Team in the Emergency Department at Toronto General Hospital
Team in the Emergency Department at Toronto General Hospital got together to celebrate their "Nursing Hero," Deb Davies, who always stands up for her team and her patients. (Photo: Courtesy of TGH's ED team)

Toronto General Hospital's Emergency Department (ED) team recently got together to celebrate Nurse Manager Deb Davies.

Deb won the first place in the Hospital News' Nursing Hero Award 2020 and was featured on the cover of the magazine.

She was nominated by her colleagues for her unwavering dedication to the safety and well-being of both patients and staff, and for her exemplary leadership during the COVID-19 pandemic. Her teammates in the ED are grateful for her "wisdom, passion and protection" during these uncertain times.

For more than 20 years working at TGH, Deb is known for her kindness, humility and advocacy for not only nurses, but the entire interdisciplinary ED team.

"I pay very close attention when Deb speaks because she is consistently guided by strong principles and the sincere desire to uplift others," UHN President & CEO, Dr. Kevin Smith, wrote in an email celebrating Deb's achievement.

"She is a true people's champion and a model leader for TeamUHN."


Rainbow scrub caps bring ED together for Pride Month

The ED team wearing their pride scrub caps
The ED team wearing their Pride scrub caps. (Photo by Dr. Dawn Lim)

Advocacy for the LGTBQ2S community has always been a priority for Claire Heslop, an Emergency Physician at UHN, which makes Pride Month all the more important.

For Claire, the month would usually mean marching in the Pride parade with medical students, residents and staff.
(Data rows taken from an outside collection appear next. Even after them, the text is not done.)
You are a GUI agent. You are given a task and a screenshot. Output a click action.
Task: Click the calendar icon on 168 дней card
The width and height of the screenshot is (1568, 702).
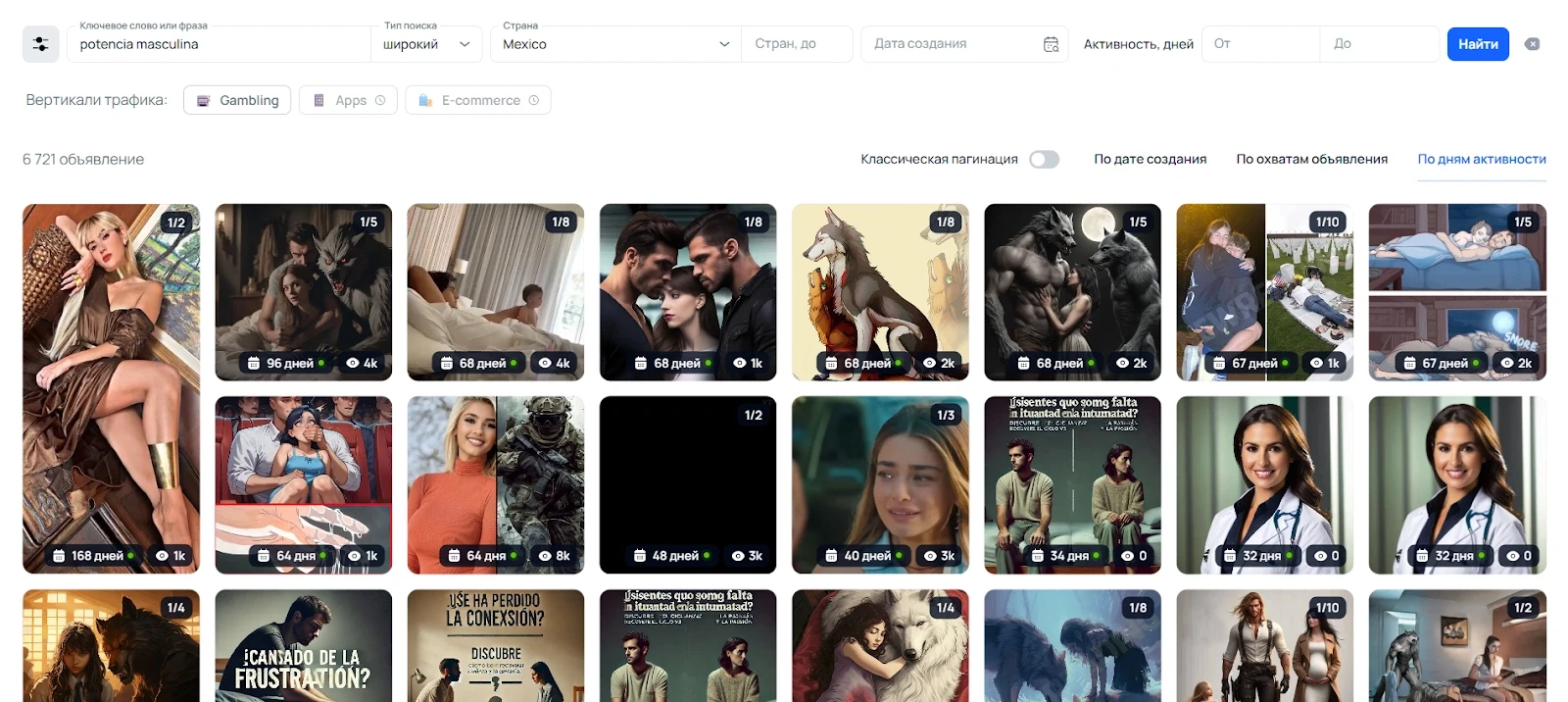60,556
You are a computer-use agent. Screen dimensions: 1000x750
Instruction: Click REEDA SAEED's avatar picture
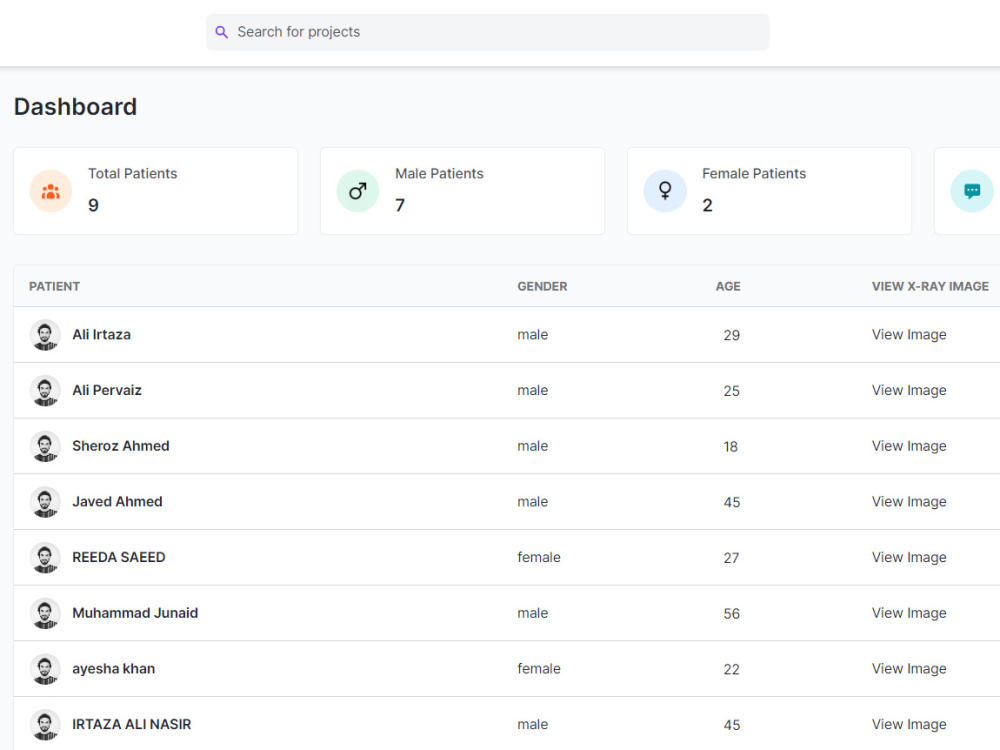pos(45,557)
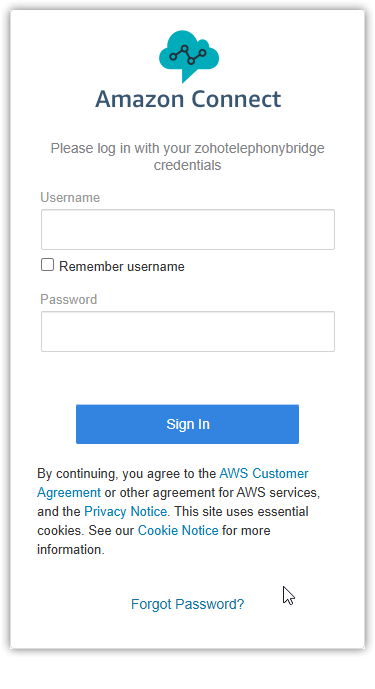Click the zohotelephonybridge word in instructions
Viewport: 375px width, 689px height.
[x=259, y=148]
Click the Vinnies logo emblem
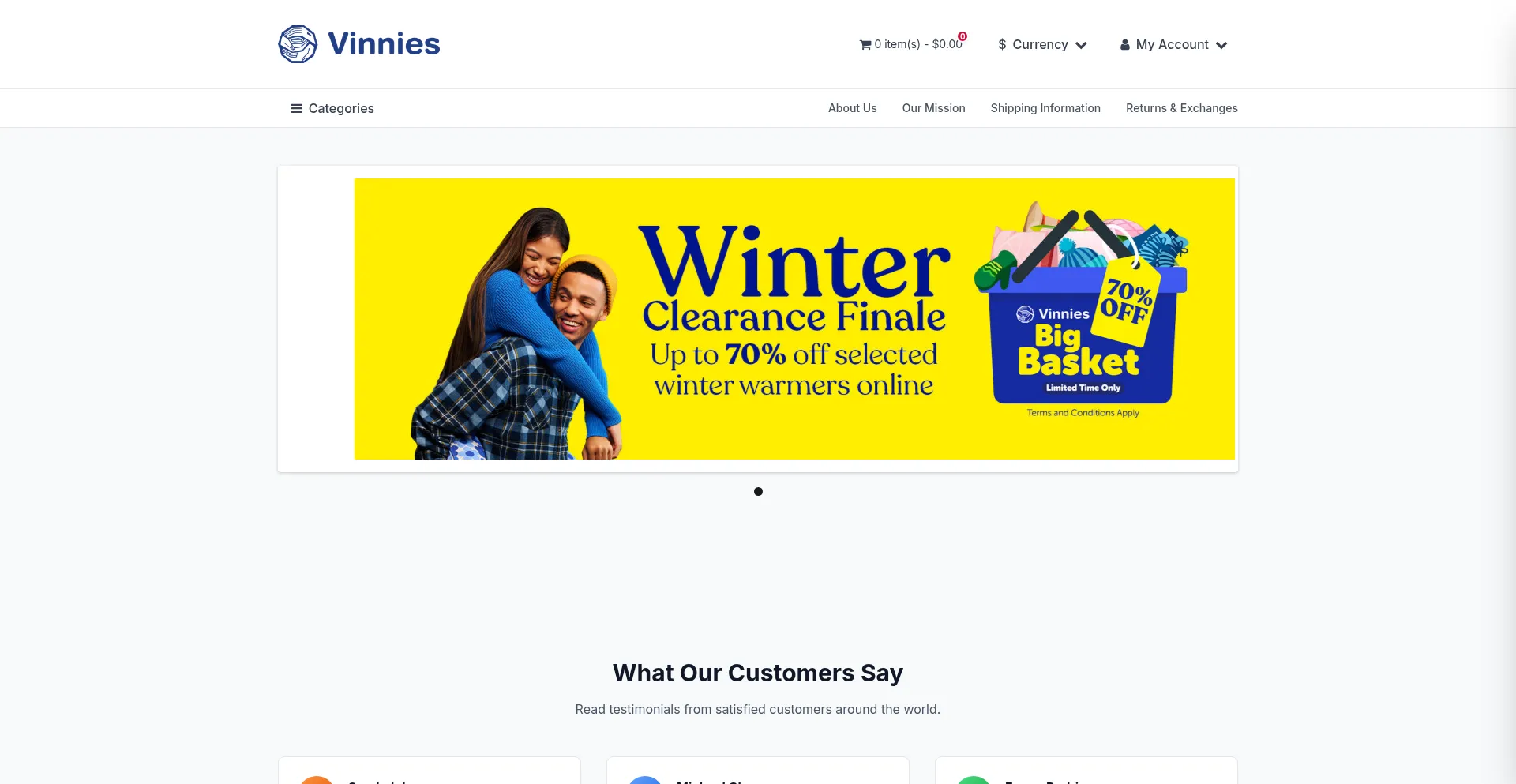This screenshot has height=784, width=1516. (x=298, y=44)
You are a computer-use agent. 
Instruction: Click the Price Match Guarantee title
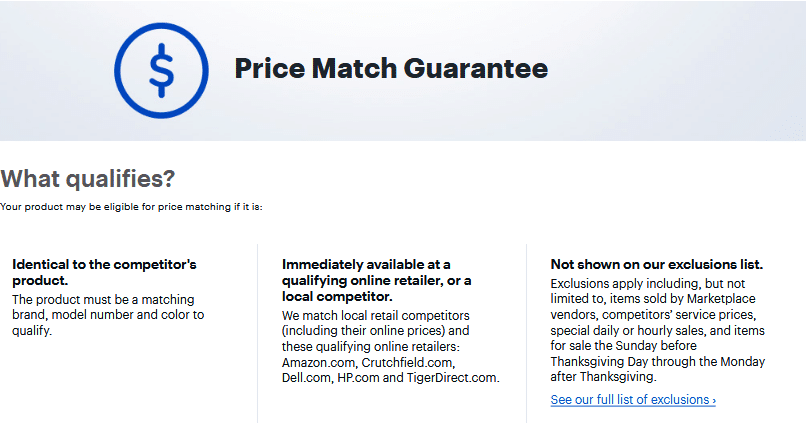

In the ED, there would be decorations, colourful lanyards and staff members bringing in baked goods to share and celebrate.
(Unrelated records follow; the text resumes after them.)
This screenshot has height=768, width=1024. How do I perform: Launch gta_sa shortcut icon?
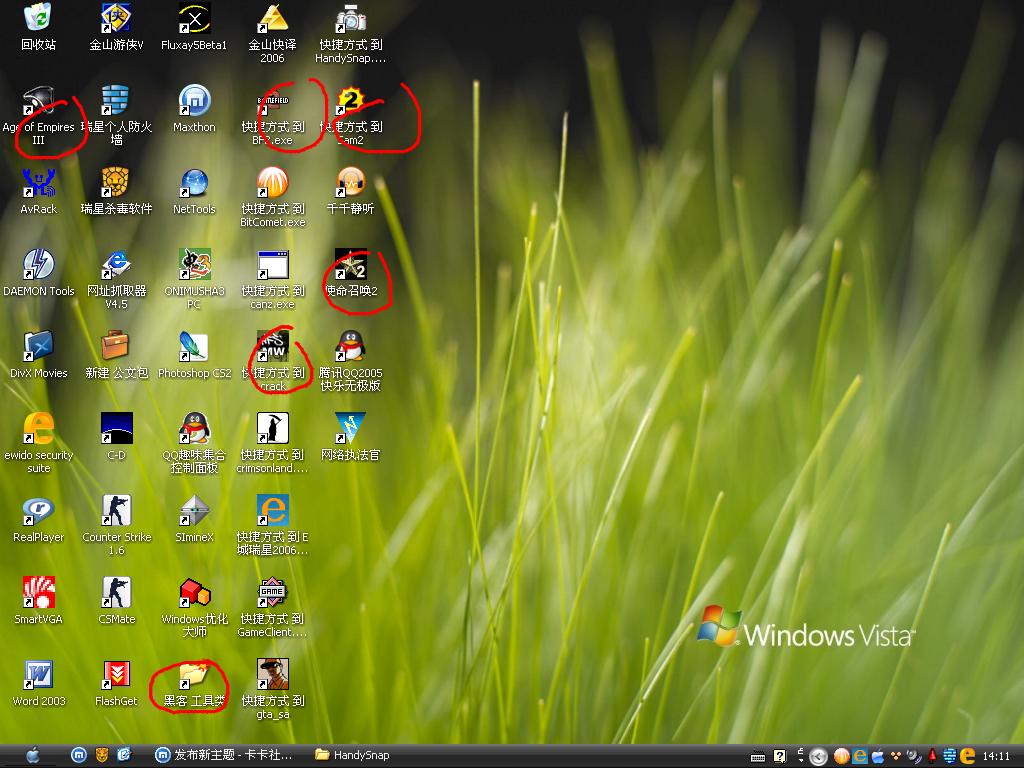[272, 675]
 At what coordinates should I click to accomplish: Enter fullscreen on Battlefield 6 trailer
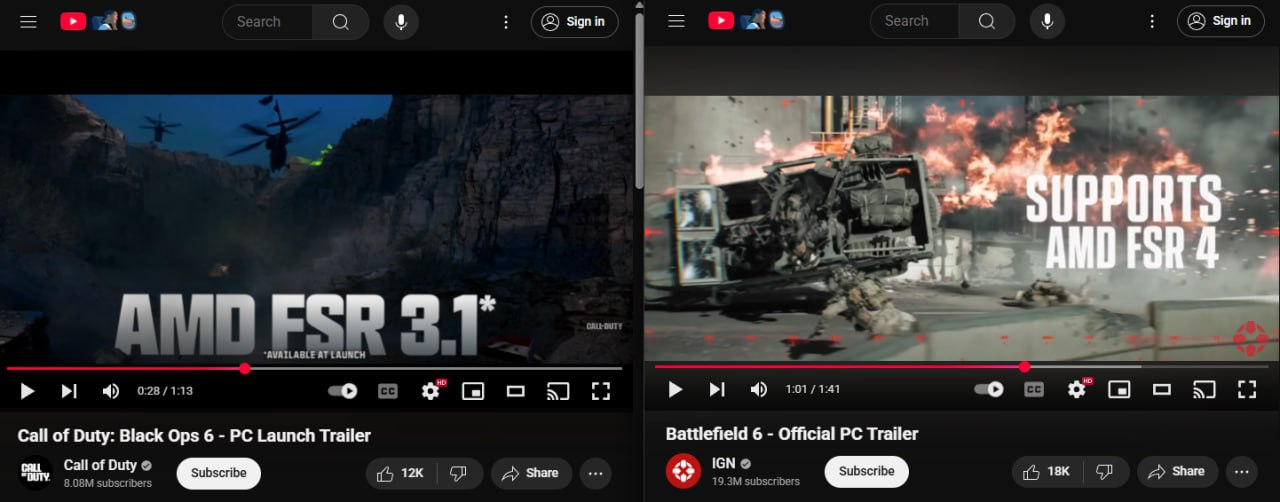1247,389
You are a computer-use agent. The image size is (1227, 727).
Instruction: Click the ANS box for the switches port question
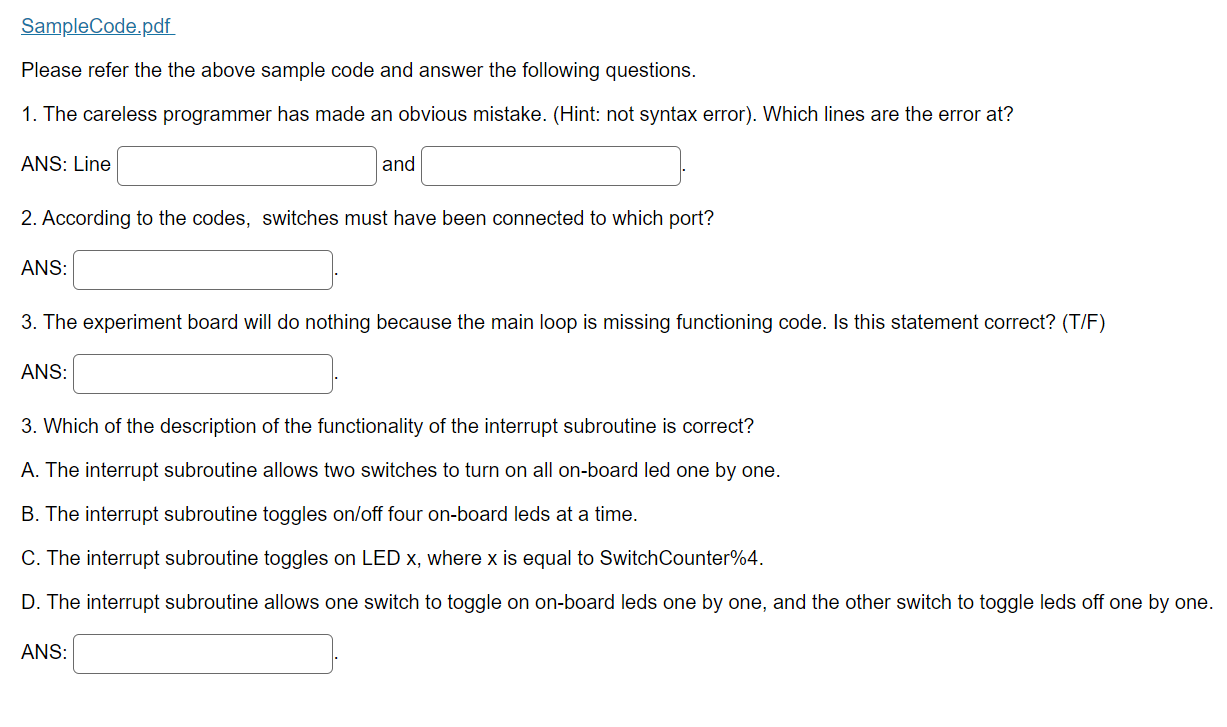pos(202,269)
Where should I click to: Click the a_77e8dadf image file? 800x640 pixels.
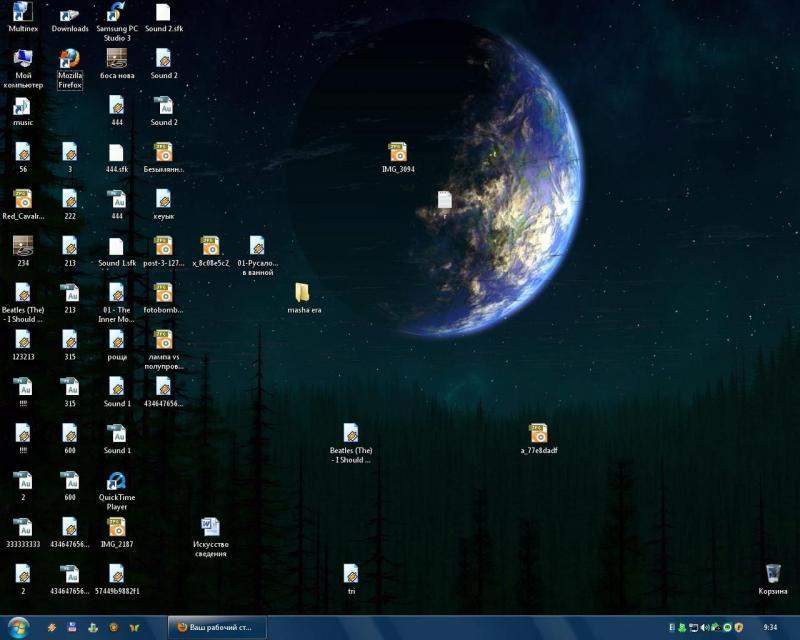pyautogui.click(x=538, y=434)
COVID-19 restrictions meant that a "normal" celebration was off the table: Pride would be a virtual-only event, and would somehow be celebrated while working on the frontlines of a pandemic, with diversity and self-expression buried under layers of personal protective equipment (PPE).

"It was becoming a joke in conversations that we needed bright lights or something just to say, 'We're here!'" says Claire.

The only place not covered in PPE was the tops of their heads. So, Claire got creative. She was speaking with her colleague, Jason Dickson – a registered nurse who is also on the UHN LGBTQ2S Committee – when she had the idea to make rainbow scrub caps.

Claire pitched it to a group of colleagues, and the next day she received a message from an anonymous donor offering to fund the entire project, regardless of the cost.

"We're hoping that this brings folks, not just our patients but it also brings our team members an opportunity to connect and celebrate and even just add some whimsy and joy," Claire says.